The ex-president issued a similar public apology at a big rally in Yerevan last November. He made it clear at the same time that he believes that the deprivations of the early 1990s were the inevitable cost of the Armenian military victory over Azerbaijan,
“I have not come here to ask or beg for votes. That’s Serzh’s business because he has no votes in Armenia,” Ter-Petrosian claimed on Monday, prompting “Levon!

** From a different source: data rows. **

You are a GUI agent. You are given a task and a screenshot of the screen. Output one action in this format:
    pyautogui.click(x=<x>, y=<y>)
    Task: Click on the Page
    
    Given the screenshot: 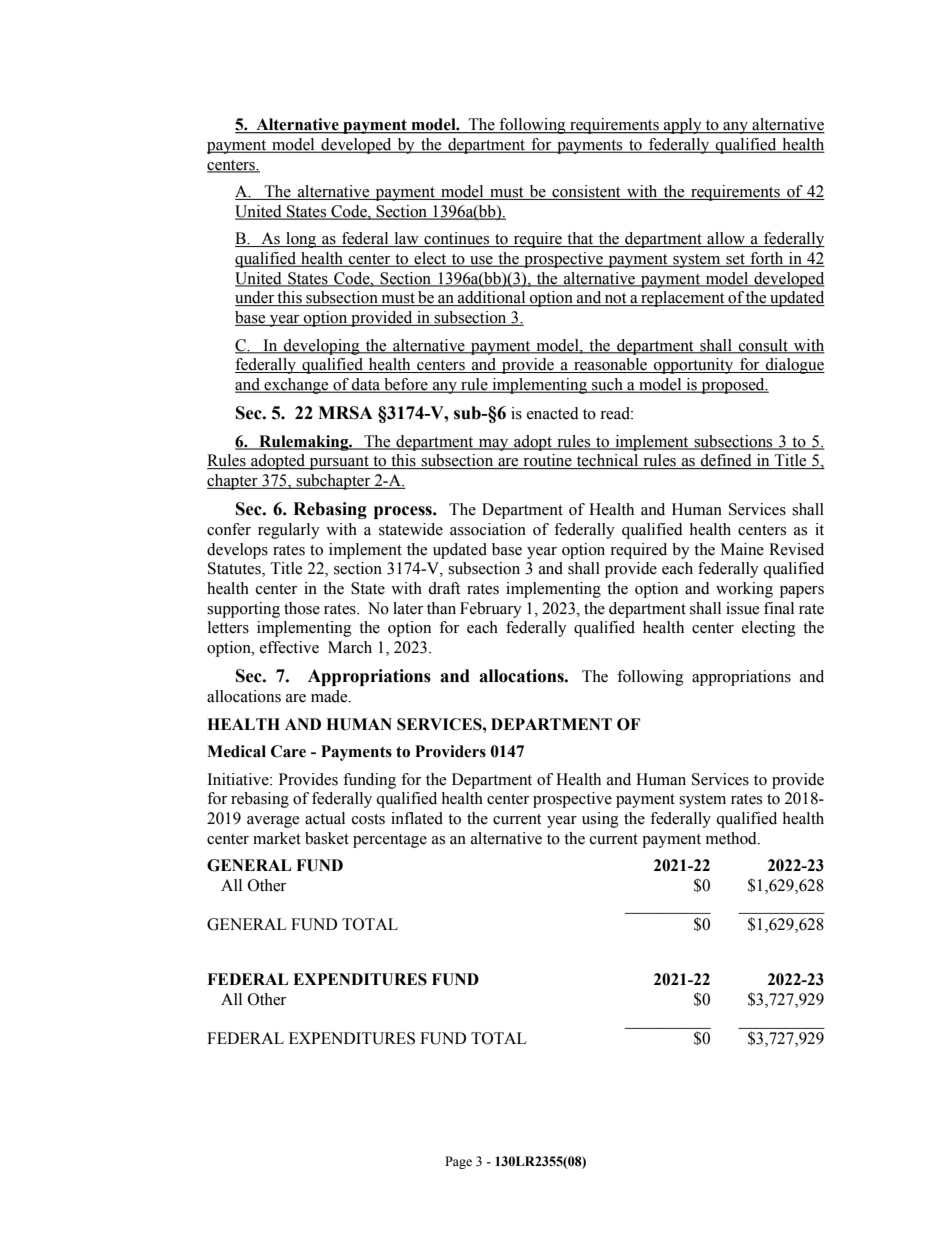 What is the action you would take?
    pyautogui.click(x=458, y=1162)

Levon!” chants from the crowd.
Ter-Petrosian again sounded supremely confident of his victory as he spoke at a similar rally held in another small town, Aparan. “It’s you, not me, who will win on February 19,” he claimed in a town square opposite Sarkisian’s local campaign headquarters. “I congratulate you on your victory in advance.”
Ter-Petrosian’s local campaign office is run by Razmik Petrosian, Aparan’s former mayor and a veteran of the Karabakh war. “Ter-Petrosian remains my commander-in-chief,” he told RFE/RL.

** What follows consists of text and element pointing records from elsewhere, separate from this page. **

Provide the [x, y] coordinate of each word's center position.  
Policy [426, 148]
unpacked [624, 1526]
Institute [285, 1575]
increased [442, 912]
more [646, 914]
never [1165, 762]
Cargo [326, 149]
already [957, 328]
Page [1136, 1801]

Ter-Petrosian’s wartime leadership of the country was also evoked by other local residents. “We have had only one victor in our history and that person is Levon Ter-Petrosian,” said one man. “I will vote for Levon because he is an intelligent man,” reasoned another.

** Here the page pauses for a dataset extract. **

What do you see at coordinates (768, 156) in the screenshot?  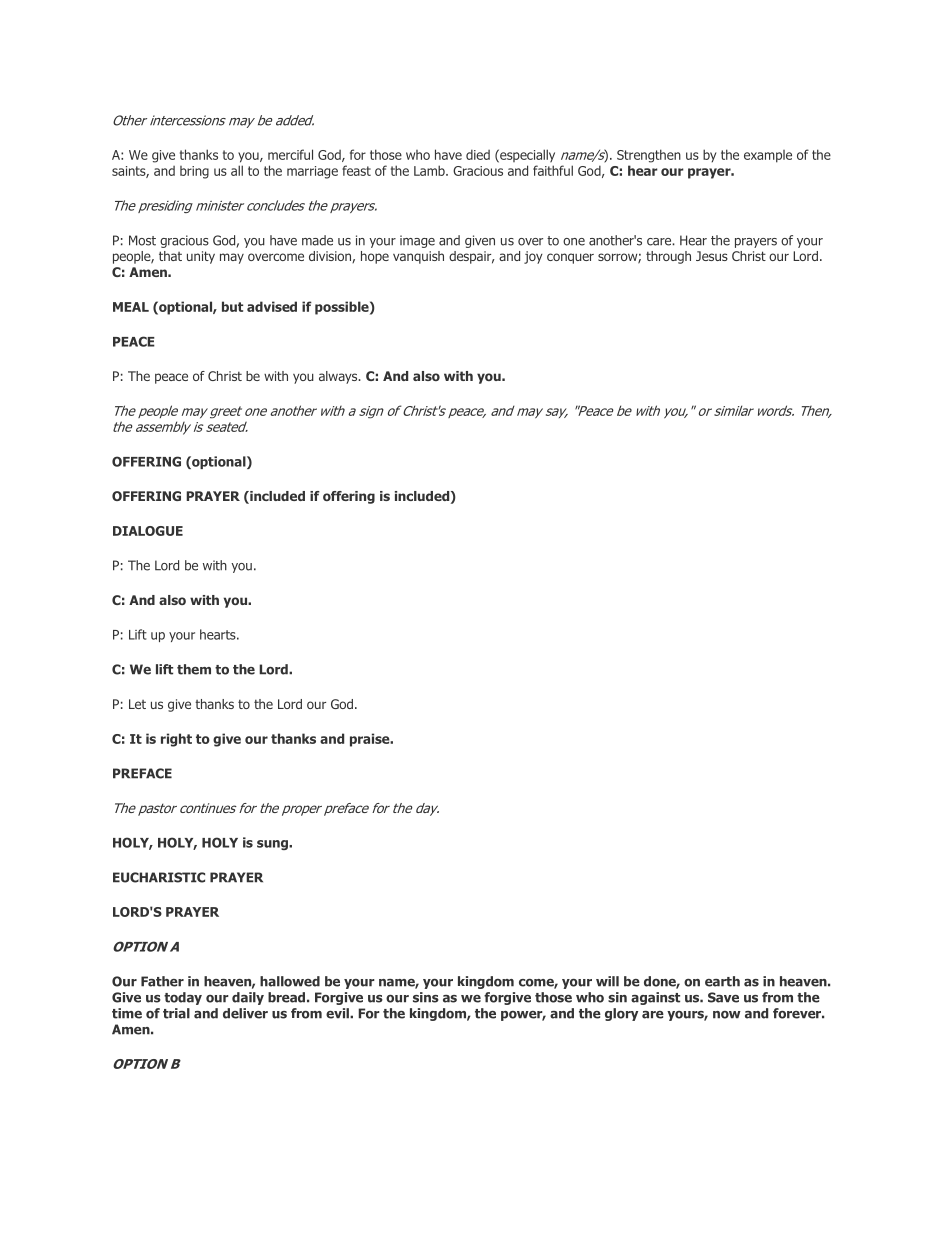 I see `example` at bounding box center [768, 156].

But the crowds attracted by Ter-Petrosian were clearly not made up only of the ex-president’s sympathizers. “I will listen to everyone before making up my mind,” said one undecided voter in Aparan.
“I’m here because I am idle,” said another, older man. “I don’t trust anyone.”
Another major opposition contender, former parliament speaker Artur Baghdasarian, kicked off his campaign, titled “A civic movement for new Armenia,” with an official presentation of his 32-page election manifesto in Yerevan. “My victory will eliminate corruption and embezzlement rooted in the country,” he told to journalists and activists of his Orinats Yerkir party. “My victory will mean equality before law, a drastic rise in the living standards of the people of Armenia.”
Baghdasarian dismissed claims by government loyalists that the Armenian opposition can not scuttle a handover of power from outgoing President Robert Kocharian to Sarkisian because it has failed to field a single presidential candidate. “There are and there will be alliances,” he said without elaborating. “As for the authorities, they are not united either,” he added, noting that Sarkisian is also challenged by a candidate of the Armenian Revolutionary Federation (Dashnaktsutyun), a junior partner in the governing coalition.
The Dashnaktsutyun candidate, Vahan Hovannisian, held a similar campaign event in Yerevan later in the day. Both he and Baghdasarian have said that the presidential election will require two rounds of voting.
Also meeting journalists was another opposition candidate, Artashes Geghamian. Geghamian again spent much of his news conference, supposedly devoted to his campaign platform, attacking Ter-Petrosian and denouncing what he called a “barbaric” smear campaign waged against him by opposition newspapers. The latter have alleged that Geghamian was bribed by the authorities to enter the fray with the sole aim of discrediting the ex-president.
Geghamian’s opposition credentials were also questioned over the weekend by the Zharangutyun party of Raffi Hovannisian, a major opposition group that has so far declined to endorse any of the presidential hopefuls. “Mr. Geghamian’s recent political behavior raises questions about his being in opposition and reinforces the government’s positions,” Hovsep Khurshudian, a Zharangutyun spokesman, told RFE/RL.
Geghamian is not the only opposition candidate highly critical of Ter-Petrosian. Vazgen Manukian, Ter-Petrosian’s erstwhile comrade-in-arms and a longtime political rival, clearly had the ex-president in mind on Monday when he urged disgruntled voters not to look for a “lesser evil.” While having no fond memories of Ter-Petrosian’s years in power, many of them are even more unhappy with the current Armenian leadership and feel that only he can unseat it.
“An election must represent a choice between the good and the bad,” Manukian said in a meeting with a group of young Armenians. “The people must choose the good, and not the lesser evil.”